2020年8月18日火曜日

海川東俣右沢
















 異形の岩壁が織りなす地獄景観を提供する海谷渓谷。その奥の院と言えるのが海川本流上流域である。その中でも東俣右沢は海川で最も長くて最も遠い。そして、海谷山塊の特徴を十分に堪能しつつ、沢登りの「悪さ」を味わえる素晴らしい谷である。

 二俣までは川原歩きで全く問題ない。東俣に入ると側壁の土砂露出が顕著で心もとない気分になる。左沢手前から滝が現れ始める。ここから下部ゴルジュの岩はヌラヌラとした黒い砂岩や泥岩質でザ☆海谷といった趣きである。1250m付近の下部ゴルジュは大きな滝は無いものの地味に悪い突破や巻きが続くので注意を要する。地形図上の滝マークには40m+10mくらいの大滝がある。一直線ゴルジュからこの大滝までは崩壊が激しい地帯で地形の変動が大きい。登山大系に記載されている登り方ではなく、自身の眼で見てその時々に応じた合理的で美しいラインを見出すのが楽しい。

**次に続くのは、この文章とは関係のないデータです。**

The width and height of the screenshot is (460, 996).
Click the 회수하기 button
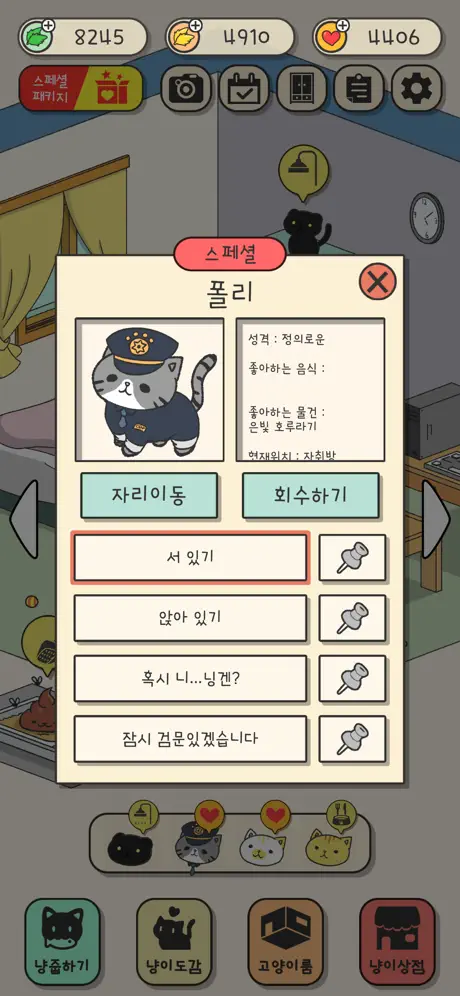(311, 495)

 この大滝を越えると岩質がエビクラと似通った硬い岩質となり、遡行内容が一変する。滝はガンガン登れる系になり、ナメも現れて突然のデレ演出に破顔せざるを得ない。この二面性が病みつきになる要因でもあるのだ。ただし、滝は小さくとも部分的に渋いシャワークライムとなるので油断は禁物である。詰めは平原へと続く牧歌的なフィナーレで嬉しい。とはいっても、このあとの長い下山が待っているのだが・・・

 登攀、巻き、雪渓処理と忙しく万人にお勧めできる沢とは言い難い。一泊二日では長い下山があるので、短い休暇ではもったいない気がする。妙高側、小谷村側の継続を絡めたプランをお勧めする。

<アプローチ>
山峡パークに駐車し登山道を利用し取水堰堤まで行く。詰めあがると富士見峠か裏金山に出るが、一泊二日の場合ここからの下山も核心。長駆縦走して山峡パークへ戻るか、海川西俣右沢を下降するのが合理的。車が二台あれば雨飾温泉へ一台デポすることでもう少し楽になる。幕営適地は最初のゴルジュを抜けた1250m付近と1700m以上にちらほらある。

<装備>
カム少々、ピトンをナイフブレードからロストアローを少々。足回りはフェルト推奨

<温泉>
糸魚川ひすい温泉:塩泉かつナトリウム泉という温まりながら美肌も謳える贅沢な泉質の日帰り温泉。ちょっと施設は古めだが22:00くらいまで営業しているので遅くなっても入浴可能。650円也

このほか帰りしなならば、朝日町の境鉱泉、たから温泉、地中海などナトリウム泉の温泉がある。500円くらいで入浴可能

<快適登攀可能季節>
8月~11月。例年の雪渓の具合を考慮すると9月以降がベスト。そうでなくとも虫が少なく快適な時期がよい。

<博物館>
糸魚川有るフォッサマグナミュージアムは素晴らしい。ここでは石の鑑定も行っているので、山で見つけた気になる石を鑑定してもらおう!(一人10個までです)

翡翠園:散策可能な日本庭園。よく考えられていて、どこから見ても趣が有る。島根県足立美術館の作庭が有名な中根金作による庭園である。構成から考察するに、彼はあの巨大なヒスイ原石を嫌悪していたのではないかと邪推してしまう。

玉翠園:同じく中根金作による庭園。こちらは観覧庭園でガラス越しにしか眺めることは出来ない。柔らかな丘による高低が印象的。